--- Passage ---
————————

Since the onslaught of the pandemic, many working-class Black Americans have been financially displaced due to the loss of jobs and as a result, have been unable to pay their rent. While Congress was entrenched in extensive debates on whether or not American citizens should receive a second stimulus check, which was a measly $600, Bey was quietly mobilizing her wealth and star power to help those most impacted. Partnering with the NAACP, Beyoncé’s BeyGOOD Foundation gave grants in the sum of $5,000 to families in need of housing assistance, be it mortgage or rental payments.

Unfortunately, we still live in a society that places little to no value on the lives of Black women. Breonna Taylor was killed by police on March 13, 2020, by the Louisville Metro Police Department (LMPD) yet these officers have faced no consequences for her wrongful death. Taking to her website, Beyoncé penned an open letter to Attorney General Daniel Cameron urging him to hold Taylor’s assailants accountable for this criminal act in June of 2020, three months after the incident. While the phrase “protect Black women,” has become a trending topic on social media, it is an actual movement to provide the same protection to Black women that we uphold for Black men by dismantling the misogynoir that prevents such.

For Beyoncé to use her massive platform to call attention to Taylor’s case and the overall issue of many Black women being left out of the movement for Black lives, speaks volumes to who she is as an advocate and more importantly, as a person. It’s incredibly refreshing to witness a celebrity of Beyoncé’s caliber live so unapologetically in her Blackness in a time where many of her peers turn a blind eye to racial injustices in favor of fruitless initiatives or endeavors that will turn a profit.

Of course, the pro-Black, pro-woman anthem with dazzling aesthetics alongside fabulous choreography is a bop but it’s more than that. Beyoncé took us on a journey through her personal history by diving into New Orleans Creole culture, boldly proclaiming her love for Black physical features all the while addressing police brutality. Mrs. Carter’s pro-Blackness didn’t stop there. This past summer, to commemorate Juneteenth, the singer released an entire directory of Black-owned businesses to patronize.

————————

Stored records
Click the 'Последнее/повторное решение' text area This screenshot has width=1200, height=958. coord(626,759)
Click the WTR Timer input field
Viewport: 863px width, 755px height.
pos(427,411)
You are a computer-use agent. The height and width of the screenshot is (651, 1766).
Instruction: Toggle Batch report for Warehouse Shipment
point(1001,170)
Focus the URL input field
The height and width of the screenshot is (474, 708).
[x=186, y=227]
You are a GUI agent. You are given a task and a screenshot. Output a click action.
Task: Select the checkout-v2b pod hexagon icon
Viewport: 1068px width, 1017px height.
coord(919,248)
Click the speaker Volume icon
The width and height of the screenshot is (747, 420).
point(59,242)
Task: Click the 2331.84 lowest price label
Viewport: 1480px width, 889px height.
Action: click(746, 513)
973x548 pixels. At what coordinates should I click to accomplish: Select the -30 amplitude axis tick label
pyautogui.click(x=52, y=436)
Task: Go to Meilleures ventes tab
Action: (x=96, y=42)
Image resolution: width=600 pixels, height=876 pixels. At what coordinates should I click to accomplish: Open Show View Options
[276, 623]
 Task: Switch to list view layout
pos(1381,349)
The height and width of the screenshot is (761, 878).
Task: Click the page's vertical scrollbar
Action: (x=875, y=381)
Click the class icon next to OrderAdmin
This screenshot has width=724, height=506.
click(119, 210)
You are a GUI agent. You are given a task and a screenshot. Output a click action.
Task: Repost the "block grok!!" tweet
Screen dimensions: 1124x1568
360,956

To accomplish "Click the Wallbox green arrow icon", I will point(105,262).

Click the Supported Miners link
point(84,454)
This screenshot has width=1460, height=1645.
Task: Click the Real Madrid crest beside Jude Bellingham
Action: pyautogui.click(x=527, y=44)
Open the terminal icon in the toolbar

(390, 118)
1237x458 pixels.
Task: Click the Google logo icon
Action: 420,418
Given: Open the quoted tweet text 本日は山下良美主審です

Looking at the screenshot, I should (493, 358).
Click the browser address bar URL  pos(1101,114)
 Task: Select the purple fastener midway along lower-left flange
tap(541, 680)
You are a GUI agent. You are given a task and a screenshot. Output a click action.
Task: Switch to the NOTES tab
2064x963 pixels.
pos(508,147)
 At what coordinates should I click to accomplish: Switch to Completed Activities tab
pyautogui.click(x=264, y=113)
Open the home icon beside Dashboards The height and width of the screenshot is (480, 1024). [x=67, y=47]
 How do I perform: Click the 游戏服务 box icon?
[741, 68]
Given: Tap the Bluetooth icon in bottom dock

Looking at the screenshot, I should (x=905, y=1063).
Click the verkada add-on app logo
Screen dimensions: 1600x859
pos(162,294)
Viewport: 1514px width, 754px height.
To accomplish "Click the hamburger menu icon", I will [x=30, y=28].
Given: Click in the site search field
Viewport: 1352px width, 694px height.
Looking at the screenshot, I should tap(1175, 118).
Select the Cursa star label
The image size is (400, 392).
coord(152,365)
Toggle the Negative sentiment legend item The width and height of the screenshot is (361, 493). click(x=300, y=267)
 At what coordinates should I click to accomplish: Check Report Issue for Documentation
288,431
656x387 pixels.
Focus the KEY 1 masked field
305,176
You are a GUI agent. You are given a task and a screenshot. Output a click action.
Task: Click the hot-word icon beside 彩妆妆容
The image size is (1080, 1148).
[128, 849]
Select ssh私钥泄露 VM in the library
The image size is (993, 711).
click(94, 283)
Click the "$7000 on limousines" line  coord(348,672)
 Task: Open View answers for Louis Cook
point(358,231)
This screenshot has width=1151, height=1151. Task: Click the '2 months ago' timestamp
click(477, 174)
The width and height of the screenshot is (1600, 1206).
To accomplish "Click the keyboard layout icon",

————————

--- Task instructions ---
Rewrite the passage about Beyoncé, beginning at the words "For Beyoncé to" and stopping after "turn a profit.", with "platform" changed to "reach".

--- Output ---
For Beyoncé to use her massive reach to call attention to Taylor’s case and the overall issue of many Black women being left out of the movement for Black lives, speaks volumes to who she is as an advocate and more importantly, as a person. It’s incredibly refreshing to witness a celebrity of Beyoncé’s caliber live so unapologetically in her Blackness in a time where many of her peers turn a blind eye to racial injustices in favor of fruitless initiatives or endeavors that will turn a profit.